*Data in this exercise*
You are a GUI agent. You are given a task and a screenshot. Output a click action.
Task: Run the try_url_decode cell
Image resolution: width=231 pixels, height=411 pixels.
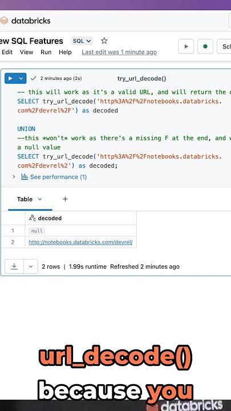click(10, 78)
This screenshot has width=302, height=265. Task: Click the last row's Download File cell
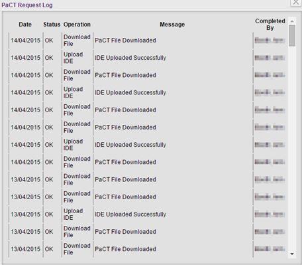77,249
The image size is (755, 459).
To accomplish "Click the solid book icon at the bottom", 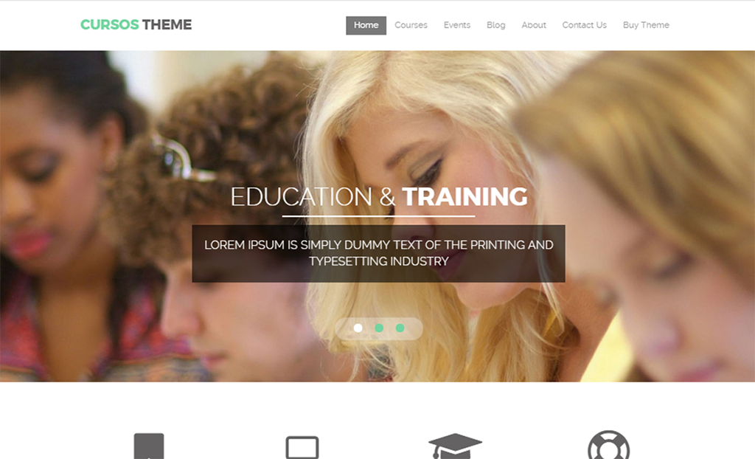I will pyautogui.click(x=149, y=446).
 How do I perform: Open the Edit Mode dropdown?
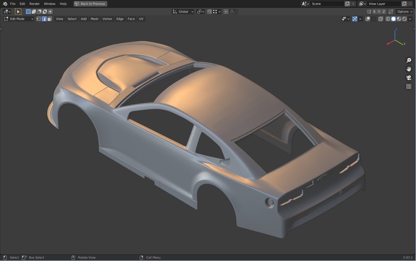[x=18, y=19]
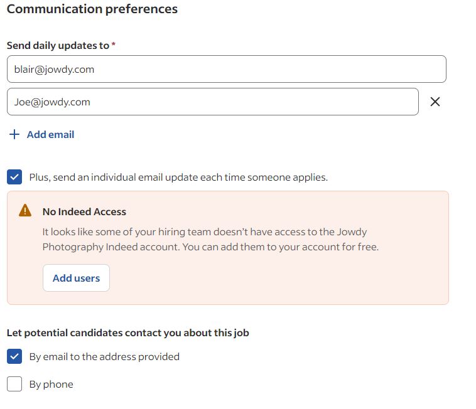Click the By phone label text
476x409 pixels.
[x=51, y=384]
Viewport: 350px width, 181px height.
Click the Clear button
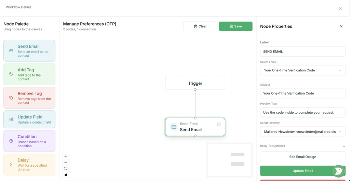coord(200,26)
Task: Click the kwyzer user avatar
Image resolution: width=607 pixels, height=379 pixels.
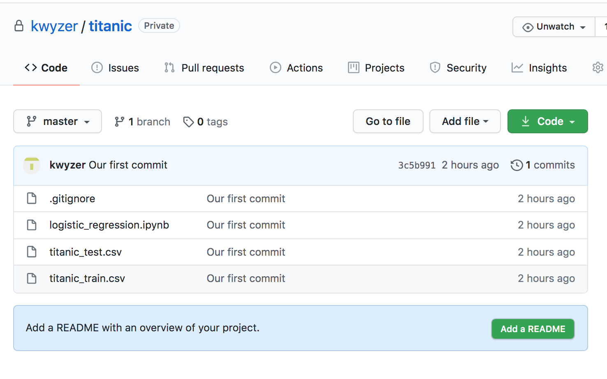Action: pyautogui.click(x=32, y=165)
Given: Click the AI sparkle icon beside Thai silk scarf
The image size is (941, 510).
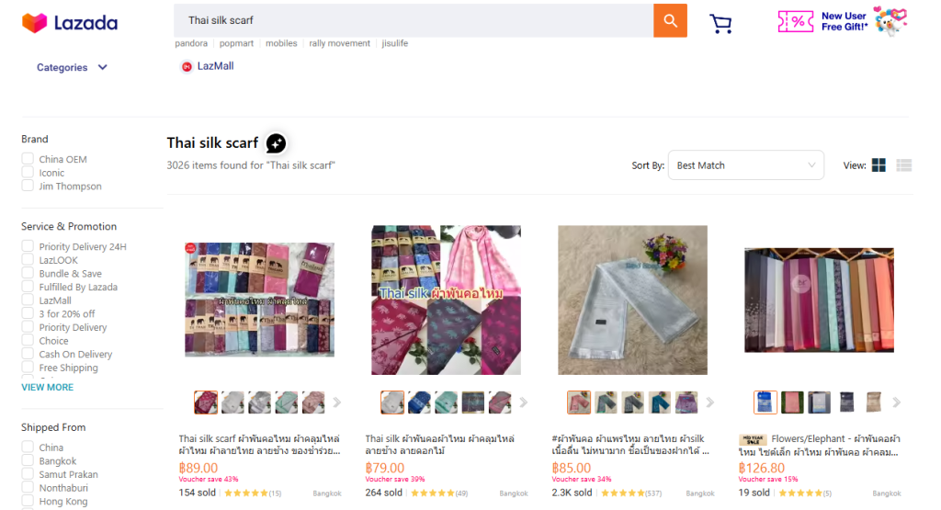Looking at the screenshot, I should pos(276,143).
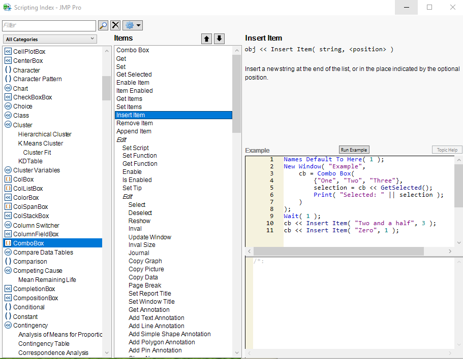
Task: Click the icon beside Cluster Variables
Action: (x=8, y=170)
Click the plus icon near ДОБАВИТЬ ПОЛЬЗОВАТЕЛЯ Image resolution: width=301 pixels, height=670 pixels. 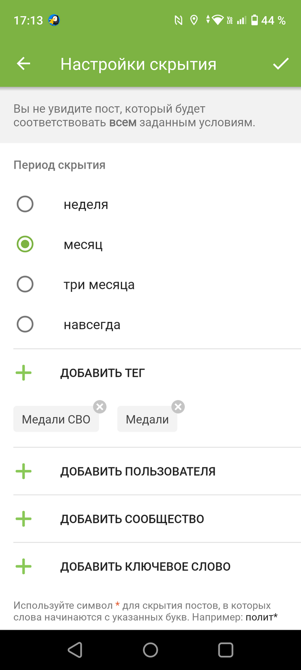coord(23,471)
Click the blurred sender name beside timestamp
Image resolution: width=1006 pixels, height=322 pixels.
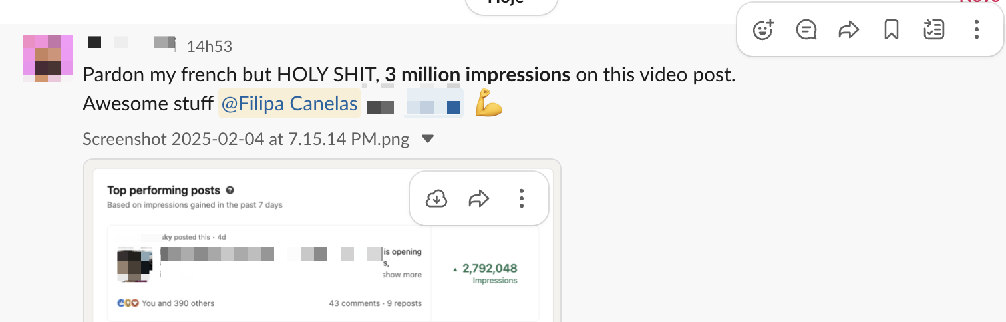click(131, 43)
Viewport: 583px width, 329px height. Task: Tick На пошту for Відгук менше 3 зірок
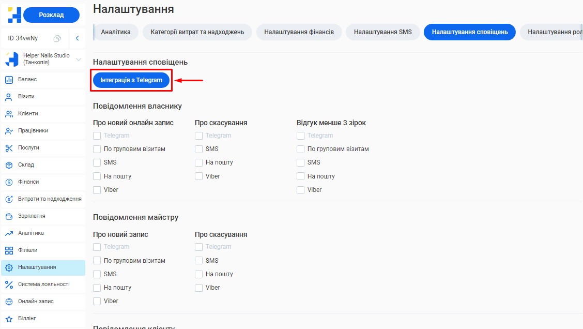[x=300, y=176]
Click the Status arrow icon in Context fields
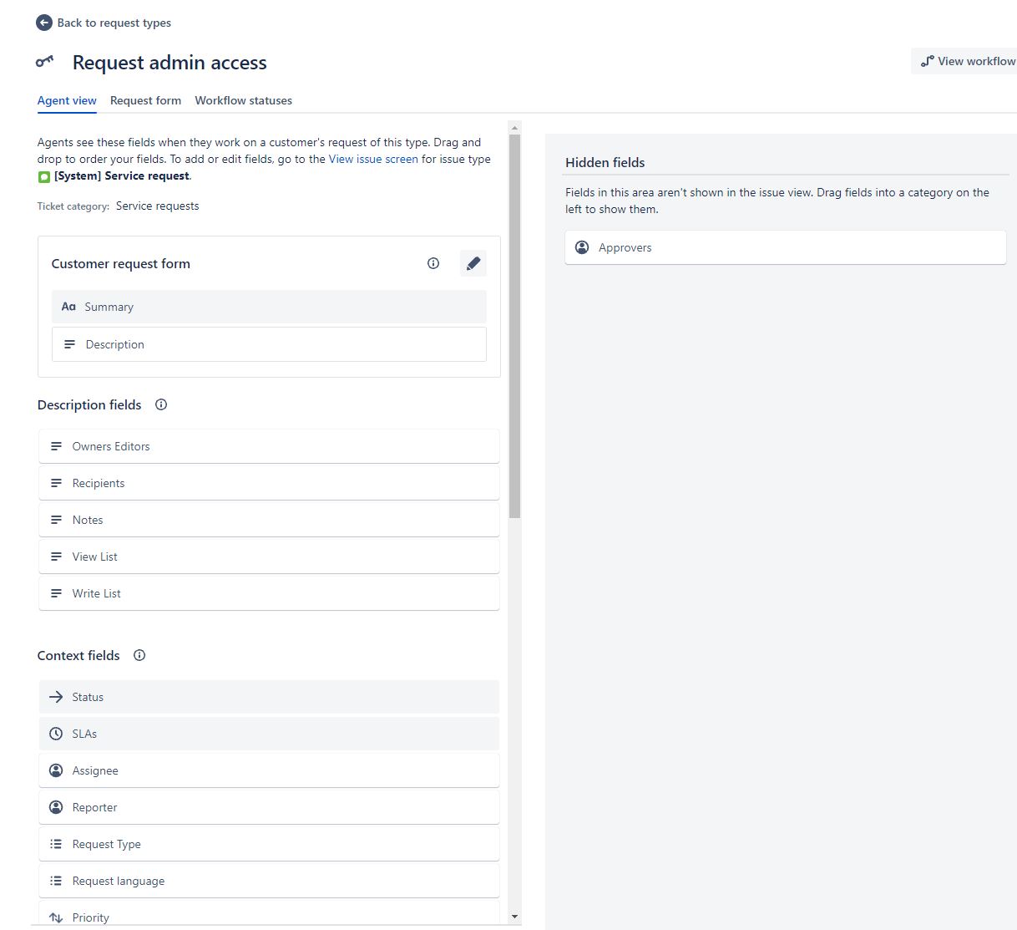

*What is expected*
Copy only what lies between the line with "Viewport: 350px width, 181px height." and the line with "Given: Click the", those two lines included, exactly as given above; pictures stay out.

*Solution to this exercise*
Viewport: 350px width, 181px height.
Click the Clear button
coord(200,26)
Task: Click the kwyzer user avatar
Image resolution: width=607 pixels, height=379 pixels.
Action: pyautogui.click(x=32, y=165)
Given: Click the AI sparkle icon beside Thai silk scarf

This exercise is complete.